Work to complete ▸ Every line of the material must appear in the answer exactly as it does here.

-- Input data follows --

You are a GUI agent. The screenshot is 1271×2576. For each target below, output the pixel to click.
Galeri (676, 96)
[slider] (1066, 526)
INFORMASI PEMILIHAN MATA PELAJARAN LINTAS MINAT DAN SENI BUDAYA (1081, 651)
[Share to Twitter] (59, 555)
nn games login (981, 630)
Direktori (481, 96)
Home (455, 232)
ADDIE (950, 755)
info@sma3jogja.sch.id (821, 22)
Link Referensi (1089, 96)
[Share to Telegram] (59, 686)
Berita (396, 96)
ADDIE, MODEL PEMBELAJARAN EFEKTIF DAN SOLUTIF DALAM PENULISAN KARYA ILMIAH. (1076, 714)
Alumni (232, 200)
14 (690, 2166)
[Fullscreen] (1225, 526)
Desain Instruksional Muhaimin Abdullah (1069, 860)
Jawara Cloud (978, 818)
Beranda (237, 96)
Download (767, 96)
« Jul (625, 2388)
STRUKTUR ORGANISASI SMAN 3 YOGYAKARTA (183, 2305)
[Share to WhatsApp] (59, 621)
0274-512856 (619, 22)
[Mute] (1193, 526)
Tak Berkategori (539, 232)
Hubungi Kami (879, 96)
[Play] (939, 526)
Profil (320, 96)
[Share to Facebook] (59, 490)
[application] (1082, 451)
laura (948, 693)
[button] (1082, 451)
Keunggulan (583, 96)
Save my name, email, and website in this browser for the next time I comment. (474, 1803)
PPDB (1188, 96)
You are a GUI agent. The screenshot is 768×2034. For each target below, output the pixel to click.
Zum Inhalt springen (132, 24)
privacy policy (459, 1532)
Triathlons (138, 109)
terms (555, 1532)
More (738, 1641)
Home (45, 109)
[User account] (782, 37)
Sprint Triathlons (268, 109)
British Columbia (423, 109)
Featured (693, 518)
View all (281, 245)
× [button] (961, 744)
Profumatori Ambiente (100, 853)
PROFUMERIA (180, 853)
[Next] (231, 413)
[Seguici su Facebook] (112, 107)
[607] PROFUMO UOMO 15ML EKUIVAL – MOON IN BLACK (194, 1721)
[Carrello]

-- Input data concluded --

Finished exercise ▸
You are a GUI agent. The screenshot is 1271×2576. For each target below, output the pixel to click.
Galeri (676, 96)
[slider] (1066, 526)
INFORMASI PEMILIHAN MATA PELAJARAN LINTAS MINAT DAN SENI BUDAYA (1081, 651)
[Share to Twitter] (59, 555)
nn games login (981, 630)
Direktori (481, 96)
Home (455, 232)
ADDIE (950, 755)
info@sma3jogja.sch.id (821, 22)
Link Referensi (1089, 96)
[Share to Telegram] (59, 686)
Berita (396, 96)
ADDIE, MODEL PEMBELAJARAN EFEKTIF DAN SOLUTIF DALAM PENULISAN KARYA ILMIAH. (1076, 714)
Alumni (232, 200)
14 (690, 2166)
[Fullscreen] (1225, 526)
Desain Instruksional Muhaimin Abdullah (1069, 860)
Jawara Cloud (978, 818)
Beranda (237, 96)
Download (767, 96)
« Jul (625, 2388)
STRUKTUR ORGANISASI SMAN 3 YOGYAKARTA (183, 2305)
[Share to WhatsApp] (59, 621)
0274-512856 (619, 22)
[Mute] (1193, 526)
Tak Berkategori (539, 232)
Hubungi Kami (879, 96)
[Play] (939, 526)
Profil (320, 96)
[Share to Facebook] (59, 490)
[application] (1082, 451)
laura (948, 693)
[button] (1082, 451)
Keunggulan (583, 96)
Save my name, email, and website in this browser for the next time I comment. (474, 1803)
PPDB (1188, 96)
You are a GUI agent. The screenshot is 768×2034. For each target below, output the pixel to click.
Zum Inhalt springen (132, 24)
privacy policy (459, 1532)
Triathlons (138, 109)
terms (555, 1532)
More (738, 1641)
Home (45, 109)
[User account] (782, 37)
Sprint Triathlons (268, 109)
British Columbia (423, 109)
Featured (693, 518)
View all (281, 245)
× [button] (961, 744)
Profumatori Ambiente (100, 853)
PROFUMERIA (180, 853)
[Next] (231, 413)
[Seguici su Facebook] (112, 107)
[607] PROFUMO UOMO 15ML EKUIVAL – MOON IN BLACK (194, 1721)
[Carrello]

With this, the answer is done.